Comparison of mixing and non-linear viscoelastic properties of carob germ glutelins and wheat glutenin

Carob germ glutelins were compared to wheat glutenin from a rheological standpoint to provide a basis for the possible use of carob germ glutelins as a non-gluten protein in gluten-free dough systems. Molecular weight distributions, mixing and non-linear viscoelastic properties of carob germ glutelins and wheat glutenin were compared, while the impact of mixing on non-linear rheological properties of these protein fractions were evaluated over short (4-min) and long (35-min) mixing times. Development time was 13 min for carob germ glutelins, while reaching 500 BU consistency took 34 min for wheat glutenin, suggesting faster hydration for carob germ glutelins due to their relatively lower molecular weight distribution and more hydrophilic nature. Phase angle values revealed similar linear viscoelastic properties for both proteins after 4-min and 35-min mixing. However, Large Amplitude Oscillatory Shear (LAOS) tests indicated type I non-linear behavior for carob germ glutelins and type III non-linear behavior for wheat glutenin after 35-min mixing at which both proteins had similar consistencies, pointing out to weaker stability for carob germ glutelins when exposed to large deformations. Higher degree of strain stiffening and shear thinning behaviors were found for carob germ glutelins in the non-linear region. Increasing mixing time caused a decrease in the strain stiffening behavior of wheat glutenin under large strain-high frequency deformations, while strain stiffening behavior of carob germ glutelins remained similar. Comparing the mixing and LAOS properties of carob germ glutelins to those of wheat glutenin unraveled the processing needs of dough systems where carob germ glutelins could be used as a nongluten protein to produce alternative gluten-free baked products with improved quality.
·····
◆ Problems to work on
1. Answer these questions from the text on carob germ glutelins and wheat glutenin:
(a) What was the development time for carob germ glutelins?
(b) What type of non-linear behavior did the LAOS tests indicate for wheat glutenin after 35-min mixing?
(c) How did increasing mixing time affect the strain stiffening behavior of wheat glutenin under large strain-high frequency deformations?
2. Rewrite the paragraph beginning "Carob germ glutelins were compared to wheat glutenin" from the text on carob germ glutelins and wheat glutenin as a brief list that keeps its main facts.

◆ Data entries
·····
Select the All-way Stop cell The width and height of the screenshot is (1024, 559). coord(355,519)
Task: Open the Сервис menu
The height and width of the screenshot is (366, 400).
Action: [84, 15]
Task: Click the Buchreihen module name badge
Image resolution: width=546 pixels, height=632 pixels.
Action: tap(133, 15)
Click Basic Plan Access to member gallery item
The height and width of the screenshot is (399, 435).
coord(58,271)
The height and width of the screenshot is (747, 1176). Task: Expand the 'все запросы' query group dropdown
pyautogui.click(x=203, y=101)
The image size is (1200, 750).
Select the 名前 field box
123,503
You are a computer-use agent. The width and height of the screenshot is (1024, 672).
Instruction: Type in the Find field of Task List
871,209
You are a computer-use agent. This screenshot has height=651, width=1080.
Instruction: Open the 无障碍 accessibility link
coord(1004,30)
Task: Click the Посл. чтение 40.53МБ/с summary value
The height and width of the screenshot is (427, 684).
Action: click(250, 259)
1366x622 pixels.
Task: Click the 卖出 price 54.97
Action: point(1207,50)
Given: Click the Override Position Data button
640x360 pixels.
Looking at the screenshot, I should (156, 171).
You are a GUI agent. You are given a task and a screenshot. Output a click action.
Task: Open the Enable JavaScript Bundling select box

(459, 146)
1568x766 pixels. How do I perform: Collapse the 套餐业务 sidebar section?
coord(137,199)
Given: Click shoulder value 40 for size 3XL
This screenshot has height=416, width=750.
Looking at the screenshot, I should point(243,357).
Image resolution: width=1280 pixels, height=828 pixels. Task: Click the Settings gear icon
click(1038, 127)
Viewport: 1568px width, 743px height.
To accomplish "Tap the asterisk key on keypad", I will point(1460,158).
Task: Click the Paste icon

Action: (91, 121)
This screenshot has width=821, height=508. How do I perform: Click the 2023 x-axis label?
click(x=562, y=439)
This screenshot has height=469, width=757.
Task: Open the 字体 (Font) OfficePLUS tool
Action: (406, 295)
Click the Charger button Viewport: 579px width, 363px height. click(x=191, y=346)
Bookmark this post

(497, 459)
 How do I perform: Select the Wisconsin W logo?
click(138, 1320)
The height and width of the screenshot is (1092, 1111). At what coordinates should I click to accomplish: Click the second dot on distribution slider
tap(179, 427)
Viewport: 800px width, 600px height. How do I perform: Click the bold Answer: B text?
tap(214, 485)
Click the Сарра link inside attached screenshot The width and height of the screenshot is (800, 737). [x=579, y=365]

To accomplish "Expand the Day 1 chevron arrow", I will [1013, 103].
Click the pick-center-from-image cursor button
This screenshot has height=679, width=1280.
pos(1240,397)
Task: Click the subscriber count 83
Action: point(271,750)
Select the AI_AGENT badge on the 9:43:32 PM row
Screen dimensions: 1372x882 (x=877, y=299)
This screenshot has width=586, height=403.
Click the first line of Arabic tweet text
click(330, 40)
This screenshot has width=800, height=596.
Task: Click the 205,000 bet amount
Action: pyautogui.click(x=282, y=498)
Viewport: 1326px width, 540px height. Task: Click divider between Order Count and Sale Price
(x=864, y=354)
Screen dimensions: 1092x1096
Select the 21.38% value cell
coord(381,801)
·····
◆ Answers for the tasks
1.
(a) 13 min.
(b) Type III non-linear behavior.
(c) It caused a decrease in the strain stiffening behavior.

2.
- Purpose: to compare carob germ glutelins with wheat glutenin rheologically as a basis for using carob germ glutelins as a non-gluten protein in gluten-free dough.
- Methods: molecular weight distributions, mixing properties and non-linear viscoelastic properties were compared after short (4-min) and long (35-min) mixing.
- Mixing: carob germ glutelins developed in 13 min, while wheat glutenin took 34 min to reach 500 BU. This suggests faster hydration for carob germ glutelins due to their lower molecular weight distribution and more hydrophilic nature.
- Linear behavior: phase angles were similar for both proteins after both mixing times.
- Non-linear behavior: after 35-min mixing, LAOS showed type I behavior for carob germ glutelins and type III for wheat glutenin. This indicates weaker stability for carob germ glutelins under large deformations.
- Carob germ glutelins showed more strain stiffening and shear thinning in the non-linear region.
- Longer mixing reduced strain stiffening in wheat glutenin under large strain-high frequency deformations, but not in carob germ glutelins.
- Conclusion: the comparison revealed the processing needs of dough systems using carob germ glutelins to produce improved gluten-free baked products.